Il nostro scopo è quello di approfondire quanto ancora, dopo decenni, non è mai stato approfondito, atteso che oggi sono anche disponibili nuove strumentazioni.

Tengo a sottolineare l'importanza dell'unanimità con cui l'ufficio di presidenza della Commissione parlamentare ha approvato le conclusioni del gruppo di lavoro, al quale era stato demandata la valutazione delle condizioni per la riapertura dell'inchiesta , sulla base delle nostre richieste puntuali e documentate. Tra le domande di cui abbiamo chiesto conto anche quella relativa allo  stanziamento di un milione di euro, annunciato nel 2020 dall'allora ministro dell'Ambiente Sergio Costa,  per proseguire le ricerche al largo delle coste calabresi per appurare la verità sulle navi a perdere. Non abbiamo notizie su cosa si sia fatto o sul perché non sia stato fatto .

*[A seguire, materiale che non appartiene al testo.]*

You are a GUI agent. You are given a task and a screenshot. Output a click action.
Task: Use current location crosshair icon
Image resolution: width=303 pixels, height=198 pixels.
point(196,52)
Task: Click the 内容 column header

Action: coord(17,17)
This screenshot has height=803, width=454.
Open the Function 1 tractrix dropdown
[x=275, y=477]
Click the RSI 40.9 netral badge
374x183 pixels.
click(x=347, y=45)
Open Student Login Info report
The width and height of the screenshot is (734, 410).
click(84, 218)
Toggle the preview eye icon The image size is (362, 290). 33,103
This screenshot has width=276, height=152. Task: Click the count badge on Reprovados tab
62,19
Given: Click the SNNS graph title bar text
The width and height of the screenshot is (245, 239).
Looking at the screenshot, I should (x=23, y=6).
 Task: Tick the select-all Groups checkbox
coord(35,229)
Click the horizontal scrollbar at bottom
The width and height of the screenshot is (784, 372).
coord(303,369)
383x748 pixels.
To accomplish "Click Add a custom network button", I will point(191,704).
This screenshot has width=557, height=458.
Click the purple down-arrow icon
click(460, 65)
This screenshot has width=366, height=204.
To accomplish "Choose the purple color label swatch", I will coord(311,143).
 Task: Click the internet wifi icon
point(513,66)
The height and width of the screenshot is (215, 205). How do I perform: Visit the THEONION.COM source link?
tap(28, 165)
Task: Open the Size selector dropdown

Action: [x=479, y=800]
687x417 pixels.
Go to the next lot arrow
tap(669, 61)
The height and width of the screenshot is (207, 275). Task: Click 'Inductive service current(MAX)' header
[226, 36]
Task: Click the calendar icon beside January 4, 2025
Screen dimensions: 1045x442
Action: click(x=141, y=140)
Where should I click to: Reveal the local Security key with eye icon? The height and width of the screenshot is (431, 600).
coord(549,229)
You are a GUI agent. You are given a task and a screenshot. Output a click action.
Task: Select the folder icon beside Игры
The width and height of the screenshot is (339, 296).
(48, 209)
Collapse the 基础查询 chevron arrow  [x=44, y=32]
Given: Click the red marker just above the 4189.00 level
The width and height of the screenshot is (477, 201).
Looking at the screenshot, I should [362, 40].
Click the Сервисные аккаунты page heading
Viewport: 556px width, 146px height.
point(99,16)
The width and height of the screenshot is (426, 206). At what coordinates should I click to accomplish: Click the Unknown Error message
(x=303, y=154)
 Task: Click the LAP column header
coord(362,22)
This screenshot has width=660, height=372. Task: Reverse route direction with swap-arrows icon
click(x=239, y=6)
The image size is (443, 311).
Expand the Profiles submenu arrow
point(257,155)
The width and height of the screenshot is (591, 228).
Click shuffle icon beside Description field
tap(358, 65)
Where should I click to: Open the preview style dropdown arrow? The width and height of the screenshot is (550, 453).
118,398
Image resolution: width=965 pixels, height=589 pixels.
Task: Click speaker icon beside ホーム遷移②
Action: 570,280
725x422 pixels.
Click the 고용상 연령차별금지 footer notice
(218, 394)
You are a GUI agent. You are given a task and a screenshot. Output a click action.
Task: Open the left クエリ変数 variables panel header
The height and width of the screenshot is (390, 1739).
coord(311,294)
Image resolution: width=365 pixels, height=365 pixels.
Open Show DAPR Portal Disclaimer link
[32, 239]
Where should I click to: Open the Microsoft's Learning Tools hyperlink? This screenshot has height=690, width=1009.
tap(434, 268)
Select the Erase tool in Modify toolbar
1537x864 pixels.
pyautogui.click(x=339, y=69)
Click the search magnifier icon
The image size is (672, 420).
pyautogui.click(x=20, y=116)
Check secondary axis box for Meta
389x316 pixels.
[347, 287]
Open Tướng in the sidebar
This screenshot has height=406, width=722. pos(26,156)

Consideriamo necessario riaccendere i riflettori istituzionali su una questione che, fin dal nostro primo esposto in Procura nel 1994, non abbiamo mai smesso di seguire , con approfondimenti e studi anche nei nostri rapporti Ecomafie. Cogliamo anche l'occasione per fare un appello a chi possa ricordare o avere documenti o materiale utile a ricostruire questo puzzle così composito e complesso affinché si faccia  avanti », ha concluso  Enrico Fontana , responsabile dell'Osservatorio Ambiente e Legalità e membro della Segreteria nazionale Legambiente.